#### Activity:
Please write out the line containing "Task: Click tunnel1 Oracle VPN IP address" and each line after it through the end of the data, exactly, and nothing else.

(Records contained in a dataset)
★ ★ ★

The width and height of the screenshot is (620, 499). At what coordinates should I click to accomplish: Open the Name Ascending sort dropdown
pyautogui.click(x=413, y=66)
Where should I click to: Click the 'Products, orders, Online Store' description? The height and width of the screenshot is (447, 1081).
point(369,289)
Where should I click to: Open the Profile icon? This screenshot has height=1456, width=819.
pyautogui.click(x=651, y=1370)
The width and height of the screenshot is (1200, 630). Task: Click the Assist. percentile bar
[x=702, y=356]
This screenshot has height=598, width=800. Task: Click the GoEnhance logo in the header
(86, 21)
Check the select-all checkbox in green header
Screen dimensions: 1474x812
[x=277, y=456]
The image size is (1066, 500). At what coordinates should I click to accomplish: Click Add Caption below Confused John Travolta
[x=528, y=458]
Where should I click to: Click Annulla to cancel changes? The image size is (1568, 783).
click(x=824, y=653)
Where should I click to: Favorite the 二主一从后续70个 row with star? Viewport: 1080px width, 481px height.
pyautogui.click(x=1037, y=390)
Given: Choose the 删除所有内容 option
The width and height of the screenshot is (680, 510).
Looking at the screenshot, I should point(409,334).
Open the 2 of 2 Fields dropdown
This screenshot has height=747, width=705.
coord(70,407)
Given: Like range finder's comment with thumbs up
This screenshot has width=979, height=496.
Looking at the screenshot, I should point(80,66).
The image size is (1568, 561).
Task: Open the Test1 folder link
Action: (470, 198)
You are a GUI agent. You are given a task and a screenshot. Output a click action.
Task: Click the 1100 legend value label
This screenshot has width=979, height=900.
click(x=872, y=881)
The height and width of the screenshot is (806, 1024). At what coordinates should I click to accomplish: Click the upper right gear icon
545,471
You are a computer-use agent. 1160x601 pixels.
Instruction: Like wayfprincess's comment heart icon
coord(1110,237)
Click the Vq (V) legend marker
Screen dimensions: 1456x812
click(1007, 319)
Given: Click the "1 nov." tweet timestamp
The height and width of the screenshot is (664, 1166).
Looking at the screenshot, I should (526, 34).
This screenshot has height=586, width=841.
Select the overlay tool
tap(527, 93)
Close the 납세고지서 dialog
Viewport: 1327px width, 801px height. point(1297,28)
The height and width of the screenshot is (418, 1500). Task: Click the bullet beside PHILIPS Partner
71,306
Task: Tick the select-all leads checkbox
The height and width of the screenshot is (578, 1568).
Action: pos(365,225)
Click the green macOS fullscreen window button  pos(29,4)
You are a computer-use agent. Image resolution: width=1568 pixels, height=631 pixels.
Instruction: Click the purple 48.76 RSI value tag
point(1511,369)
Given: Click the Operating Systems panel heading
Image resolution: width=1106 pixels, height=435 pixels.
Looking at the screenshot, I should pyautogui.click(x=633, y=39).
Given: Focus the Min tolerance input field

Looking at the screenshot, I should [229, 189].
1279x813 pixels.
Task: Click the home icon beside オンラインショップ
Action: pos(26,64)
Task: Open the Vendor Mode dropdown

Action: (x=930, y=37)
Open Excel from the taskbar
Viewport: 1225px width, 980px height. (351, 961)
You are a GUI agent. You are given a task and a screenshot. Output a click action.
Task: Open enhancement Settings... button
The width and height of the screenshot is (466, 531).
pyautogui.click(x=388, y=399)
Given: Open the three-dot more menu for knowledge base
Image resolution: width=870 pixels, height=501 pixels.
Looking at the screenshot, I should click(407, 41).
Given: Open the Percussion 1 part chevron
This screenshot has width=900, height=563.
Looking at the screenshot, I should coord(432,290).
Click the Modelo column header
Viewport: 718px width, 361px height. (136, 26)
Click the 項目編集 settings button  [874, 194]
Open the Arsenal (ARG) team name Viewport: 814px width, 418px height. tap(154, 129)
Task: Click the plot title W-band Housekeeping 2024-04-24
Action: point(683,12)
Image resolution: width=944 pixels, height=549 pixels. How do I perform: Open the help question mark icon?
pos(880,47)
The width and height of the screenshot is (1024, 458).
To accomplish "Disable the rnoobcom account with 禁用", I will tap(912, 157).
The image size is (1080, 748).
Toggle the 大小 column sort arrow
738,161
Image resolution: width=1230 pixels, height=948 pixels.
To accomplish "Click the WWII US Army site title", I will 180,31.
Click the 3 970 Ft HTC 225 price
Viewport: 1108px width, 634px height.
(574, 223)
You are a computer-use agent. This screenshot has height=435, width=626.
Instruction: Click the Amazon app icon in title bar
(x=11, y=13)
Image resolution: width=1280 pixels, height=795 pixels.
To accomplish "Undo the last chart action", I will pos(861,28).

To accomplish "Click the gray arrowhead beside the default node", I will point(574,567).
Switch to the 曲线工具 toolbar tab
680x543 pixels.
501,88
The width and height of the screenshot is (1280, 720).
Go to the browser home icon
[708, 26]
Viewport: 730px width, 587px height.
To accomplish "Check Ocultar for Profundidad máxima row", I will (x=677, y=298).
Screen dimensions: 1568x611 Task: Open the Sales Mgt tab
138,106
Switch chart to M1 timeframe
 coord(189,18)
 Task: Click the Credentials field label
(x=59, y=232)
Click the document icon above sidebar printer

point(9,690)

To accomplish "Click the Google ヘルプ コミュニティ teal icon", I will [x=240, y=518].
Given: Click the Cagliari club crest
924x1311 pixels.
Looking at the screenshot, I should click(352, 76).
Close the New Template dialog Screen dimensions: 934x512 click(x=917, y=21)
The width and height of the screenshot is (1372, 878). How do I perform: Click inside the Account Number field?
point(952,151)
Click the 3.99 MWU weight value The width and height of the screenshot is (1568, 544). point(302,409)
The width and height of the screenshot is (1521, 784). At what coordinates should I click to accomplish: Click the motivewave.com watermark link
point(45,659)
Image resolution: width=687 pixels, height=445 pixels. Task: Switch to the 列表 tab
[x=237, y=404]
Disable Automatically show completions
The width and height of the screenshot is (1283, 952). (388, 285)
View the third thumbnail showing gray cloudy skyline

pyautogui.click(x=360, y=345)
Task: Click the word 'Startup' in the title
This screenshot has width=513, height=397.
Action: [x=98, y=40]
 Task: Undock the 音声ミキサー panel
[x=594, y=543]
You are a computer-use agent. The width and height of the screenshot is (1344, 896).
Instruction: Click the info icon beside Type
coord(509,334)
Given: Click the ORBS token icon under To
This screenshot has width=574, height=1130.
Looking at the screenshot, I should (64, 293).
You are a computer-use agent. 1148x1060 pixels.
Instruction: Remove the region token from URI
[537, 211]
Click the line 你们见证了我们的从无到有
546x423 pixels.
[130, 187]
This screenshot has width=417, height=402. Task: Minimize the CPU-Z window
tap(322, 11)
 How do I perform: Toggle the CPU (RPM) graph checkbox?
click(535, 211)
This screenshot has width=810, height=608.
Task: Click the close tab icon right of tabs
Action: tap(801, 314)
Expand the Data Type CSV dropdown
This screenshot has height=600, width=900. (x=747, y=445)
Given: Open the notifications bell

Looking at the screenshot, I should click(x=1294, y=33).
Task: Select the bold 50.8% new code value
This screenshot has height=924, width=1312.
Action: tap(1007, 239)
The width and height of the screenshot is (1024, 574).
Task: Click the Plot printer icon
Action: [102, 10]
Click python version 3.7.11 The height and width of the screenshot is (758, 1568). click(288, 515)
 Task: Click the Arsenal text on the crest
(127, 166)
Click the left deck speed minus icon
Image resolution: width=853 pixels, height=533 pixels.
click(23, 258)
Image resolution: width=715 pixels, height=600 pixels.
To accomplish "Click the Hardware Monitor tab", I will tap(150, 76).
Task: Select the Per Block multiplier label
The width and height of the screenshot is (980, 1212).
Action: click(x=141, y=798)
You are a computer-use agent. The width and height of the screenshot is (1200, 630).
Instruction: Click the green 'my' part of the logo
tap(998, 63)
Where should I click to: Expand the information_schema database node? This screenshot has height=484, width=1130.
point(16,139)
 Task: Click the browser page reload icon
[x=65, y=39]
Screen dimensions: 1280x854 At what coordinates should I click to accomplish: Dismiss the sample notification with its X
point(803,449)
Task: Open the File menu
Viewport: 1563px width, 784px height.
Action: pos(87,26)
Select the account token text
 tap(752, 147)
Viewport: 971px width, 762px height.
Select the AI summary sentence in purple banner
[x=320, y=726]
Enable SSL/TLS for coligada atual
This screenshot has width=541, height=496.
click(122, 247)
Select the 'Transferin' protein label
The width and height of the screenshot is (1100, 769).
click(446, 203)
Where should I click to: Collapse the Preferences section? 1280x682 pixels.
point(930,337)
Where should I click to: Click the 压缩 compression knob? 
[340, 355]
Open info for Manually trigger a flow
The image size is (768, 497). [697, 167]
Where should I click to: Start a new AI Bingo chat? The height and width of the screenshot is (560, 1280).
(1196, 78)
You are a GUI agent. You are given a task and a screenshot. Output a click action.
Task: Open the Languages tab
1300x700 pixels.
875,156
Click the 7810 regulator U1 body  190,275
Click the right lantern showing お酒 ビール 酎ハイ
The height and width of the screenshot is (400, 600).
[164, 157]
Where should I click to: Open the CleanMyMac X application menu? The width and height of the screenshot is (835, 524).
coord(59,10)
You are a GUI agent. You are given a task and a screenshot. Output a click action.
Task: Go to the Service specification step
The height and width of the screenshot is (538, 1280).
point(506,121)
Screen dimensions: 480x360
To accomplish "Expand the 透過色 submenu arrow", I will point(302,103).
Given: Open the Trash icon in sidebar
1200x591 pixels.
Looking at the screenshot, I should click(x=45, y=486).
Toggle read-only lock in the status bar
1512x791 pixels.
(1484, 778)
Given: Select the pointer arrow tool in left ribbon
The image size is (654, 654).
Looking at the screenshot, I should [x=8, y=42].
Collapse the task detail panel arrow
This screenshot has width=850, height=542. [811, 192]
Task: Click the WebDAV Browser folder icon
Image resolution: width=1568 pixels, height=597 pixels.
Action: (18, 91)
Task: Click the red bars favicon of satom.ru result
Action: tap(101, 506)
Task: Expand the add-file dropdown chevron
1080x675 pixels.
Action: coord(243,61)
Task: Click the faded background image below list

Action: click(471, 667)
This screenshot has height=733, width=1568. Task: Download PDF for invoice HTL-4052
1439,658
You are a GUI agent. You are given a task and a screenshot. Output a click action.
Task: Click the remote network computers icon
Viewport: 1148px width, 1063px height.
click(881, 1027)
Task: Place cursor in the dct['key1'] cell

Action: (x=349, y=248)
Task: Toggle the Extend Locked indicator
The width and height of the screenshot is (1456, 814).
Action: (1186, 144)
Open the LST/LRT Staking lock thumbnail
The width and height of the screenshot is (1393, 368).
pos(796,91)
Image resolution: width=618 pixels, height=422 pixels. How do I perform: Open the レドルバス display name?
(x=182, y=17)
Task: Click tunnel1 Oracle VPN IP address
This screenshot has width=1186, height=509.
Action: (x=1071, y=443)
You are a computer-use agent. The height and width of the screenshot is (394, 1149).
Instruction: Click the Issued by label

★ ★ ★

#### Exercise result:
Task: Click tunnel1 Oracle VPN IP address
This screenshot has width=1186, height=509.
Action: (x=1071, y=443)
You are a computer-use agent. The height and width of the screenshot is (394, 1149).
Instruction: Click the Issued by label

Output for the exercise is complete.